A big problem is that doctors are very conservative and tend to ignore the research. They're going to  be prescribing statins long after the research community has determined that such low levels of cholesterol are bad for us. By the way, the normal levels for blood pressure and cholesterol have changed...again. There are still doctors treating ulcers (caused by H. pylori bacteria) with bland diets. They will be prescribing statins and low cholesterol diets long after it is nailed down that they don't work.

----------


## WildBuna

> I guess I find it odd that vegans, or vegetarians see fit and make a big deal out of it to anyone close or in earshot.
> So what....give your self a dog biscuit......I don't care"
> To those that don't,.... thank you....Do what you want.
> 
> So on that note, for those that do.....we all should announce loudly in restaurants...... "I'm a carnivore, ...Deal with it.

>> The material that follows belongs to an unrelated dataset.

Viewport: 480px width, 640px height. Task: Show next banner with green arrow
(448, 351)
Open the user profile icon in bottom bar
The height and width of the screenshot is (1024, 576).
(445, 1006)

I find it interesting that meat eaters having a go at vegetarians always go on about the noise vegetarians make about it. This whole thread is based on having a go at vegetarians are there any having a go at meat eaters? I have been a vegetarian for over 30 years and am fit and healthy and don't talk about it much at all. Not unless someone raises it with me. I know that I can bring as many articles as you like saying the opposite to the one above so I won't bother. There are many many fit and healthy vegetarians but that is not why I am one. I am one because it takes a lot less energy and area to feed a vegetarian. To be a meat eater now, with the current rate of environmental destruction, could be considered by some to be selfish. If you want to keep having areas to survive and wildlife to survive we need to think the way we eat on a daily basis. Maybe that is why some vegetarians make noise about it? Maybe they care about nature? I gave up thinking people actually care about anything but themselves many years ago hence I don't usually bother to comment. But I would have thought survivalists would understand a take what you need approach. I would also have thought that you would understand that when people come to a new realisation about the world they talk about it a lot...perhaps like some do when they start hunting? I was raised hunting my own food by a hunter. Later I was taught by others we met  more on how to track and what plants were good. It was that upbringing that lead to a deep understanding and respect for nature. One of the many reasons I am now a vegetarian. 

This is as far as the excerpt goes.